▶ [What to do]: Rewrite the rows from the line with "Focus the Your Name text box" to the line with "tap(586, 93)", replacing "text box" with "input field" and leaving everything else unchanged.

Target pointing data:
☆ ☆ ☆ ☆ ☆ ☆ ☆
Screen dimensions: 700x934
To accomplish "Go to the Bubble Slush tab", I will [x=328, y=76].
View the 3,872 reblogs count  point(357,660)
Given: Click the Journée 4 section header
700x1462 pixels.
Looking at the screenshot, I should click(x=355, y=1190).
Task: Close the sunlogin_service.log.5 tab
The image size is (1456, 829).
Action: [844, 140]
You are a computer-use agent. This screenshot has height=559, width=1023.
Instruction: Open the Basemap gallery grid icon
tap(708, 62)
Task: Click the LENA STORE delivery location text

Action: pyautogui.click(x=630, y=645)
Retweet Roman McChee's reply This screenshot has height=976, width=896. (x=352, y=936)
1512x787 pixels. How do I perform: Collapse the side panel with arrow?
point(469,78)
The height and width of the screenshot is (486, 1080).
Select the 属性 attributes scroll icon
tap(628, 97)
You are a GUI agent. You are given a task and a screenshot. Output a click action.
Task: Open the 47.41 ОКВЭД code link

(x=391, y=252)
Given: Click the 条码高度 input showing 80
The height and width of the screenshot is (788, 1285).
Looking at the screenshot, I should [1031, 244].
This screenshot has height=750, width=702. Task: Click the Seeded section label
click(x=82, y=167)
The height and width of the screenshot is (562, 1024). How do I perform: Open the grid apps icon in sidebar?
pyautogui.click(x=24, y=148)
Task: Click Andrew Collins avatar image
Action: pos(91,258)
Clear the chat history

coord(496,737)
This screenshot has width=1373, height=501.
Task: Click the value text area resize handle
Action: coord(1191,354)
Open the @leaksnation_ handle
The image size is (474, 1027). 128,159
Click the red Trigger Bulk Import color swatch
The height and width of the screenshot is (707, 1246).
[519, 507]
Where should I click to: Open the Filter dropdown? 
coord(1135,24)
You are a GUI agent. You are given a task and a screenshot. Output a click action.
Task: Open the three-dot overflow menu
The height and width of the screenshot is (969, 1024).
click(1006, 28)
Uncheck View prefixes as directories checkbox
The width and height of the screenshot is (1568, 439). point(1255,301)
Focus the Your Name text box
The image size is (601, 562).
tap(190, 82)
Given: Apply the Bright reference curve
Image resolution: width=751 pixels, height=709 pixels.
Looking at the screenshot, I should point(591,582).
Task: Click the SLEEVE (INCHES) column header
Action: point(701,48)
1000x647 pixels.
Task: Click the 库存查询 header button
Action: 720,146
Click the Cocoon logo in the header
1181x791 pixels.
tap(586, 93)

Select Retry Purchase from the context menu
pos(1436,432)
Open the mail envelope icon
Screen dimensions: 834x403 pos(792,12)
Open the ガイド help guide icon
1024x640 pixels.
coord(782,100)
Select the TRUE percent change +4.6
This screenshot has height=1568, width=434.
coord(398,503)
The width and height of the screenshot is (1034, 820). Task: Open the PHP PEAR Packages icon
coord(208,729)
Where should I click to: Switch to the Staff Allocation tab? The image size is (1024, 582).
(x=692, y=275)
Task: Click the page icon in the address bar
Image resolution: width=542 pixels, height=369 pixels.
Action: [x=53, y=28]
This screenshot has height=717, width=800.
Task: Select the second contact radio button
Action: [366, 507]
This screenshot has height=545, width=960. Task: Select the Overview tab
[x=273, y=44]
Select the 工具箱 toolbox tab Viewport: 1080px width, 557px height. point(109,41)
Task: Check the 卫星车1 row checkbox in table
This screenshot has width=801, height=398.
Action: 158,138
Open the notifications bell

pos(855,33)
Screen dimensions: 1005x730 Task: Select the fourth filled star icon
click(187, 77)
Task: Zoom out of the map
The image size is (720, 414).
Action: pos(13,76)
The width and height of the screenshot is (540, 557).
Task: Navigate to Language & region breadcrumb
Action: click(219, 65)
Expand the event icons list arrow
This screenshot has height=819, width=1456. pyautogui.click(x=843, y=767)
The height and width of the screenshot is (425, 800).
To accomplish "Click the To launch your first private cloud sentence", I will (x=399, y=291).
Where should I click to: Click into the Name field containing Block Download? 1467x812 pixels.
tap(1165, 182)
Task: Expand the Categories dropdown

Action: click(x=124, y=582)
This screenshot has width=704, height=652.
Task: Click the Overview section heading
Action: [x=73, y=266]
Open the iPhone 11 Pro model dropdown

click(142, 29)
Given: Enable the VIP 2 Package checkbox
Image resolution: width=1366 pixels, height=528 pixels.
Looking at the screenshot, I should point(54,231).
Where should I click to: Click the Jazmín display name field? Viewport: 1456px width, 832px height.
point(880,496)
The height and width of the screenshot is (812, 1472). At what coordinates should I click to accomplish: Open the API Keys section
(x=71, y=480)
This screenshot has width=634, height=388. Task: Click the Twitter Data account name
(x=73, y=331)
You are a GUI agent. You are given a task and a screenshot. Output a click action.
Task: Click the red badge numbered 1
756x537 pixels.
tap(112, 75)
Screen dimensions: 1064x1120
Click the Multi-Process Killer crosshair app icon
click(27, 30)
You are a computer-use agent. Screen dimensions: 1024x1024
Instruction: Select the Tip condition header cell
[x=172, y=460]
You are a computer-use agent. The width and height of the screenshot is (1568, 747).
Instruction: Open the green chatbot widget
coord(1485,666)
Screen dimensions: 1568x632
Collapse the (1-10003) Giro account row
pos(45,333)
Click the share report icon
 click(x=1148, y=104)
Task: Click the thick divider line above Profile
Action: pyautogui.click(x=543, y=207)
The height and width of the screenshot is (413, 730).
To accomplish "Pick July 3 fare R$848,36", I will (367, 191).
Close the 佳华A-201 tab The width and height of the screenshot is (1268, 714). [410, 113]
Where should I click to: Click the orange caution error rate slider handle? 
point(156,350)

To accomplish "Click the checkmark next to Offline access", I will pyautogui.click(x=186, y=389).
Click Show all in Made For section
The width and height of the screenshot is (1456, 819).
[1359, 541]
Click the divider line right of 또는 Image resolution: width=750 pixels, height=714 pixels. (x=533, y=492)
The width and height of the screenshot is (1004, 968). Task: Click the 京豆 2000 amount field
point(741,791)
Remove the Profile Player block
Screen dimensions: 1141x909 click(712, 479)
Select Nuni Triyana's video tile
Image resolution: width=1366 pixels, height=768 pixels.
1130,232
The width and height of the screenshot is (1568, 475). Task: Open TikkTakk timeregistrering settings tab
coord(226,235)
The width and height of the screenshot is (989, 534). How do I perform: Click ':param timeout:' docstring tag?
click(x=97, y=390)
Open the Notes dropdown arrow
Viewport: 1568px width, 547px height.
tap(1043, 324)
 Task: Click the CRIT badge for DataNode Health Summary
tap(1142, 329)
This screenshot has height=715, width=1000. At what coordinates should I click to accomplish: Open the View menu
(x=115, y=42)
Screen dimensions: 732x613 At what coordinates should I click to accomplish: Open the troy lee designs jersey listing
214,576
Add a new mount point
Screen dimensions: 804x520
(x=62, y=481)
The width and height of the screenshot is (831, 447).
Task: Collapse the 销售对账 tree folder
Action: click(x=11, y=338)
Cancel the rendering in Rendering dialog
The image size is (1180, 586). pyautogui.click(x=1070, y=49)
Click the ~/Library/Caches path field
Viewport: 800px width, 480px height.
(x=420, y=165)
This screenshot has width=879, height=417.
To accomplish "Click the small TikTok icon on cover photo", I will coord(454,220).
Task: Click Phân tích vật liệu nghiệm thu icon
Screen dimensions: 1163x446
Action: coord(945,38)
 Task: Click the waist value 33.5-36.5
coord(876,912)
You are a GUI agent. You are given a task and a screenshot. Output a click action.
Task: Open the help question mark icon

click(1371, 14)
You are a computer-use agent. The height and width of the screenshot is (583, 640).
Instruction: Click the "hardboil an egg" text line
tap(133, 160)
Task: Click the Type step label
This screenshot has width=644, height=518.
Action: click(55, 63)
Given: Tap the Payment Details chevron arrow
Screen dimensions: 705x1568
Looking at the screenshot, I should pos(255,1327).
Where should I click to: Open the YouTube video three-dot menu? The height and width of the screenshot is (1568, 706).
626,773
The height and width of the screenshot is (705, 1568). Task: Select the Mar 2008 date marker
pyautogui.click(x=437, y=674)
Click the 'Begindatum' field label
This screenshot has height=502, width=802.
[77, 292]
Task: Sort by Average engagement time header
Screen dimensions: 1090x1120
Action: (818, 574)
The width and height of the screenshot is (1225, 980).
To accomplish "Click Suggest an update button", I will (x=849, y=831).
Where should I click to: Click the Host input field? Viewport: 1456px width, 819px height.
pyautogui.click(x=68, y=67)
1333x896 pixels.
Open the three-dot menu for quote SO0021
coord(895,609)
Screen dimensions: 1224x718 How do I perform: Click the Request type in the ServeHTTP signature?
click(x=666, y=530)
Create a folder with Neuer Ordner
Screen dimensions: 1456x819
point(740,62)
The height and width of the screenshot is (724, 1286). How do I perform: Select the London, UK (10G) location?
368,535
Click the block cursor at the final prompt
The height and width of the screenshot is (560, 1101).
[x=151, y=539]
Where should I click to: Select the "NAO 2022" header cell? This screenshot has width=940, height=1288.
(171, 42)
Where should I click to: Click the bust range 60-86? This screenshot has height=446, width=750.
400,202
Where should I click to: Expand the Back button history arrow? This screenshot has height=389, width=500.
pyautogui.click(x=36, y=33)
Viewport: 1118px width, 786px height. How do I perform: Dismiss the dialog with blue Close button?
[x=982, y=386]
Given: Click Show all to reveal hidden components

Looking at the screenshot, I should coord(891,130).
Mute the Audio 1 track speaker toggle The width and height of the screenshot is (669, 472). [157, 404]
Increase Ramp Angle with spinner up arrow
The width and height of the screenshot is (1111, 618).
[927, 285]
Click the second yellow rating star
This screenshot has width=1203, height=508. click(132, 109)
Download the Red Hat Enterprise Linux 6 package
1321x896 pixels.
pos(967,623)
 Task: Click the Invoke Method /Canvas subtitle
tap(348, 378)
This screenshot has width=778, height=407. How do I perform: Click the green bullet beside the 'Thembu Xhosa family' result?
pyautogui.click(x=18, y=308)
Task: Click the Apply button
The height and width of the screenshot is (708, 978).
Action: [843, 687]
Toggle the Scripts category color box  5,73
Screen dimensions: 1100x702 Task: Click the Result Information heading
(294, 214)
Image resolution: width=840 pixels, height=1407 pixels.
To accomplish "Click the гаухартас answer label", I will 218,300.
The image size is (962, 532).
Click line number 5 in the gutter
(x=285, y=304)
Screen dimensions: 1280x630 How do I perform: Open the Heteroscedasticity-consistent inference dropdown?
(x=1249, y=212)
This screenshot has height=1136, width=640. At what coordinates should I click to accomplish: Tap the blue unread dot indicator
☆ ☆ ☆ ☆ ☆ ☆ ☆
▶ [Solution for this problem]:
Focus the Your Name input field
The image size is (601, 562).
tap(190, 82)
Given: Apply the Bright reference curve
Image resolution: width=751 pixels, height=709 pixels.
Looking at the screenshot, I should point(591,582).
Task: Click the SLEEVE (INCHES) column header
Action: point(701,48)
1000x647 pixels.
Task: Click the 库存查询 header button
Action: 720,146
Click the Cocoon logo in the header
1181x791 pixels.
tap(586, 93)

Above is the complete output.